Além do mais, é preciso lembrar aos desavisados que acreditam
que o substantivo presidente não tem feminino. Não só tem, sim, como está em
todos os dicionários, e também no Vocabulário Ortográfico da Língua Portuguesa,
publicação da Academia Brasileira que funciona como repositório oficial das
palavras da língua. E lá aparece como verbete independente, como também no
Houaiss e no Aurélio.
A feminização dos títulos de função pública
tem origem nesse fenômeno social apontado por Roussef: a ascensão maciça das
mulheres ao mercado de trabalho. Sua integração em atividades das quais elas estiveram
excluídas provocou a evolução lexical e gramatical da língua. Se a feminização
responde a uma dupla necessidade – a primeira de ordem lingüística, a segunda
de ordem social –, a constatação de que a mulher está ausente na língua se
impõe: por toda parte, o masculino vem na frente, apagando a presença do
feminino.
Segundo uma nova geração de mulheres, o
imaginário deve ser reinventado por elas, menos para restabelecer a ordem das
coisas do que para constituir um mundo próprio, que promova uma espécie de
sindicato em defesa e valorização da identidade feminina. Louise Larivière,
professora das Universidades de Montreal e Concórdia no Canadá, defende a razão
de ser da feminização e analisa as causas que criam obstáculo, quer à
visibilidade das mulheres, quer à igualdade entre elas e os homens. Faz isso
descrevendo a oposição às formas marcadas, muitas vezes, pela ignorância, pela
idiotia ou má-fé. Sua tese é simples e direta: coerente no plano lingüístico,
no plano social a feminização “testemunha a respeito do lugar que agora a
mulher ocupa em todas as esferas da vida moderna”. Feminizar é, então, ir
contra o sexismo na língua e na sociedade.
São conhecidos os argumentos dos
adversários dessa tese. Em primeiro lugar, defendem a neutralidade dos termos
genéricos, por exemplo, “o homem” (“O homem é um mamífero, ele amamenta seus
filhotes”). Fonte de ambigüidade, esse método acarreta incongruências como
essa, difíceis de tolerar quando faz um dos papéis específicos desempenhar o
papel de genérico, quase sempre o masculino. Se as palavras não designam apenas
as funções, mas as pessoas que as exercem, elas deveriam logicamente trazer a
marca do gênero que corresponde ao sexo dessas pessoas.

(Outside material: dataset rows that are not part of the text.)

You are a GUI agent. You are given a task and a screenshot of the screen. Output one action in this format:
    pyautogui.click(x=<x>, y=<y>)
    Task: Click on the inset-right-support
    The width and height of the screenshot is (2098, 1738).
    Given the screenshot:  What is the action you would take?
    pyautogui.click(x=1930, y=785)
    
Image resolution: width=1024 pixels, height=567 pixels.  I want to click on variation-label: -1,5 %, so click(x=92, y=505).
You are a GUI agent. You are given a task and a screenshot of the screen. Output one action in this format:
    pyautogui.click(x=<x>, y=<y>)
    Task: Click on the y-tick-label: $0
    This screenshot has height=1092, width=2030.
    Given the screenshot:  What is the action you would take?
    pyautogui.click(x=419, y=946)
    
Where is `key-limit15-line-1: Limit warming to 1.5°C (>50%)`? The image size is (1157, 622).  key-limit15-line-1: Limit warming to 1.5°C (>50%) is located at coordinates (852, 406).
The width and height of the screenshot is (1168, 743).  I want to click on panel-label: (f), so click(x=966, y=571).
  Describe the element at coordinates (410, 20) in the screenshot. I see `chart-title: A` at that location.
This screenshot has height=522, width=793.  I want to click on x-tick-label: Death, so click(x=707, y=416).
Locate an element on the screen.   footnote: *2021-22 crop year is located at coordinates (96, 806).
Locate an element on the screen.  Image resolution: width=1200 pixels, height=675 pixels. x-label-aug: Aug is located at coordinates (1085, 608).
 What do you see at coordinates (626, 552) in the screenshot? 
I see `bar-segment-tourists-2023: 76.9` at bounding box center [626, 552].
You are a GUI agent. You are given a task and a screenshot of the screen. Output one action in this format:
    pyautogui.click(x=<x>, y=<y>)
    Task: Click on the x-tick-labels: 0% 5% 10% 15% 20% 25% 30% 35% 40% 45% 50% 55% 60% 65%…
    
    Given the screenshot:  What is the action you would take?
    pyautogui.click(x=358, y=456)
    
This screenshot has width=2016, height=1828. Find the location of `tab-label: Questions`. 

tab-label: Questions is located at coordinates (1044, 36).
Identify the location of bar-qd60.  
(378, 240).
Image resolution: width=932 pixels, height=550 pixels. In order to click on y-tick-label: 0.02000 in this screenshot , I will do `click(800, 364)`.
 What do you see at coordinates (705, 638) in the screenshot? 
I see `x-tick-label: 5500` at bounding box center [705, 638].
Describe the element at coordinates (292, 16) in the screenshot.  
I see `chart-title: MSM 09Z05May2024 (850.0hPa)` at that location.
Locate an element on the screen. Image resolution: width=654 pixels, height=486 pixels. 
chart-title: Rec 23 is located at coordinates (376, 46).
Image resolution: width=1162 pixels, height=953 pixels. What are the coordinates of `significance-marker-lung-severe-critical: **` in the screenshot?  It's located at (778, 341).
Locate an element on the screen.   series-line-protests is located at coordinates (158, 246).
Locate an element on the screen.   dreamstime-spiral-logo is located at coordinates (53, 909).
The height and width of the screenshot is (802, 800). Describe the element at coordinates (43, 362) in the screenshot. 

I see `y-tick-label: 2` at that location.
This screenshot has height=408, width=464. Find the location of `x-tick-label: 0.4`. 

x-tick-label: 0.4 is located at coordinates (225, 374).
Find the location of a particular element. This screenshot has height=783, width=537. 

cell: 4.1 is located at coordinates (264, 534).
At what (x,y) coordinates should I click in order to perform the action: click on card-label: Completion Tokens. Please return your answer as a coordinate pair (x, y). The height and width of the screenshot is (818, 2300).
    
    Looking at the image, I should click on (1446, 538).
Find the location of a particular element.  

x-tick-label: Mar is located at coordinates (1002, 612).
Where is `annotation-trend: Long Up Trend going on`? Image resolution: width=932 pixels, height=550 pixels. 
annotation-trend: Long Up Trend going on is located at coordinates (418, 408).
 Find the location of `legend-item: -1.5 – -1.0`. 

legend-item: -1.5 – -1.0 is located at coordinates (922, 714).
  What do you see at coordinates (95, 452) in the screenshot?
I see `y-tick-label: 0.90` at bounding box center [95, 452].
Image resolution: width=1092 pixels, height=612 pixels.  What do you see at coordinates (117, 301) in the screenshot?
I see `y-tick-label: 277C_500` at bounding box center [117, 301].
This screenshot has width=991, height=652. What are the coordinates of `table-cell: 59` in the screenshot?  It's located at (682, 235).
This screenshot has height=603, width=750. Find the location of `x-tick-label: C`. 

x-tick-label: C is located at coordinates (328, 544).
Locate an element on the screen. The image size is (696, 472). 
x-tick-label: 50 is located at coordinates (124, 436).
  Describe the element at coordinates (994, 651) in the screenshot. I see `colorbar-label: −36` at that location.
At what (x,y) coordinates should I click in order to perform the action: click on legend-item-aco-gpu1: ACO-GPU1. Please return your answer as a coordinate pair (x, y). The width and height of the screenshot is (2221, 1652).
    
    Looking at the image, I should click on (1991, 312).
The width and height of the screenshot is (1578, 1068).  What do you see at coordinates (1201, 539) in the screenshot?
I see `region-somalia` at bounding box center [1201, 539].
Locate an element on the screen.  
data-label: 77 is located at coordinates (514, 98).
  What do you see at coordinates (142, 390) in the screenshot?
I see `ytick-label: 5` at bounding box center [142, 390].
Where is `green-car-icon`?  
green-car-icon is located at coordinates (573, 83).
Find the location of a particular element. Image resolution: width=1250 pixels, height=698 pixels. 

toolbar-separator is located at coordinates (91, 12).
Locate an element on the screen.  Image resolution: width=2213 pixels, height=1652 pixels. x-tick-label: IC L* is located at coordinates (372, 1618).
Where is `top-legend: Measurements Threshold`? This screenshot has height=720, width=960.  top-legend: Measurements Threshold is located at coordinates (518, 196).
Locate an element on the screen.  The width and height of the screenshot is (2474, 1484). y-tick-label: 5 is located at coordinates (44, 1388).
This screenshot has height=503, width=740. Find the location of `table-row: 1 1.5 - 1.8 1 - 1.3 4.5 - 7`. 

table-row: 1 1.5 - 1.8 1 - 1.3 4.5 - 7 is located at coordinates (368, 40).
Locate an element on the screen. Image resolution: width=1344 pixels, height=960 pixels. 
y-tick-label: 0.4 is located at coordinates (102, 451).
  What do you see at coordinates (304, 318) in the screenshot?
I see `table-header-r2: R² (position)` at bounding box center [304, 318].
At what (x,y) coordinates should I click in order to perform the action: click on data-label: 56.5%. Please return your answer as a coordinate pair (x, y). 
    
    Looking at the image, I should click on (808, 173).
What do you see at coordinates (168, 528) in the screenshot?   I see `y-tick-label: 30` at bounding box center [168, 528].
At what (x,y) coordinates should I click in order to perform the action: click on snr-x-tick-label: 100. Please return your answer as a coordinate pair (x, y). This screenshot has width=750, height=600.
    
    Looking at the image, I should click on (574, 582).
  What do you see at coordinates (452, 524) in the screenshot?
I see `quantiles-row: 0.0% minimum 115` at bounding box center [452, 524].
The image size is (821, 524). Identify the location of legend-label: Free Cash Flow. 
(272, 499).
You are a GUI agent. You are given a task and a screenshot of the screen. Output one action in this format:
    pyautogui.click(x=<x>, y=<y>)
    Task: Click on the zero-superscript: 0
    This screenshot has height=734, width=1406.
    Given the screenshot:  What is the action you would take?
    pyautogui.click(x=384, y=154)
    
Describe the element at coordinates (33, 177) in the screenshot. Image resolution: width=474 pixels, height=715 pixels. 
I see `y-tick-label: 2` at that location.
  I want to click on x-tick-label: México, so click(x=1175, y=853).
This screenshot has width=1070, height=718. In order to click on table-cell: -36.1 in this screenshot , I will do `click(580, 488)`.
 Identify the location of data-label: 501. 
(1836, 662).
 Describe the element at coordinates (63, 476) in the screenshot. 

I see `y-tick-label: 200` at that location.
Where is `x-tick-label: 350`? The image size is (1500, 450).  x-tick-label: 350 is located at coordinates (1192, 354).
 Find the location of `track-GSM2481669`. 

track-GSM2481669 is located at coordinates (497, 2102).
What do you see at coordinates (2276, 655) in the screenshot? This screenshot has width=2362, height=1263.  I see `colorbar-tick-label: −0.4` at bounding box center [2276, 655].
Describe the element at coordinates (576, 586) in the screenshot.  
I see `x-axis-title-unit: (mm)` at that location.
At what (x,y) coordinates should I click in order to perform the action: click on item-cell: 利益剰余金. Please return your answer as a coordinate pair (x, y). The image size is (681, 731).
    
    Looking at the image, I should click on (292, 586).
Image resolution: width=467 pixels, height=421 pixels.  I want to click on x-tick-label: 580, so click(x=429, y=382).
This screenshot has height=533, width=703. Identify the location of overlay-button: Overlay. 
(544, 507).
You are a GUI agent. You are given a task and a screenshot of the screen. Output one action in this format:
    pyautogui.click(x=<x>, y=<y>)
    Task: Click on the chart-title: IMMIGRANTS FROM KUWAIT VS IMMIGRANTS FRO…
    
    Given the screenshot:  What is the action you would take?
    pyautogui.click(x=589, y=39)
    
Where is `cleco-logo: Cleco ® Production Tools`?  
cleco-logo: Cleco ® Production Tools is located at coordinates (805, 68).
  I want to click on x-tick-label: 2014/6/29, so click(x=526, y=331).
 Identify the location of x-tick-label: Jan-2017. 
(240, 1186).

É preciso terminar com o desprezo pelo
gênero feminino, conservado pelos dinossauros das academias e seus seguidores. Somente
a feminização pode corrigir as derrapagens, as aberrações linguísticas. A
língua deve ser viva, deve permitir exprimir a evolução da sociedade. Será
aceitável que os nomes das profissões que existem nos dois gêneros tenham,
ainda, valor diferente se empregados no masculino ou no feminino? Por que
cozinheiro designa um chef de cuisine e cozinheira, uma executante?
Costureiro, um criador de moda, e costureira, uma executante? A secretária,
uma subordinada, o secretário, um dirigente? Isso se deve a um machismo
linguístico e social, principalmente se considerarmos que a língua não é objeto
estético nem patriótico, mas linguístico, que deve servir, entre outros
objetivos, à justiça social.
A escritora feminista francesa Benoîte
Groult sublinha que o genérico “homens” pode englobar os homens e as mulheres
ou um determinado grupo de homens. Mas em hipótese alguma pode referir um grupo
composto exclusivamente por mulheres. Por outro lado, às mutilações sexuais
femininas infligidas a milhões de mulheres e meninas – que vão de encontro aos
direitos os mais elementares –, não cabe a expressão “direitos do homem”, mas
sim “direitos da pessoa”, bem mais adequada!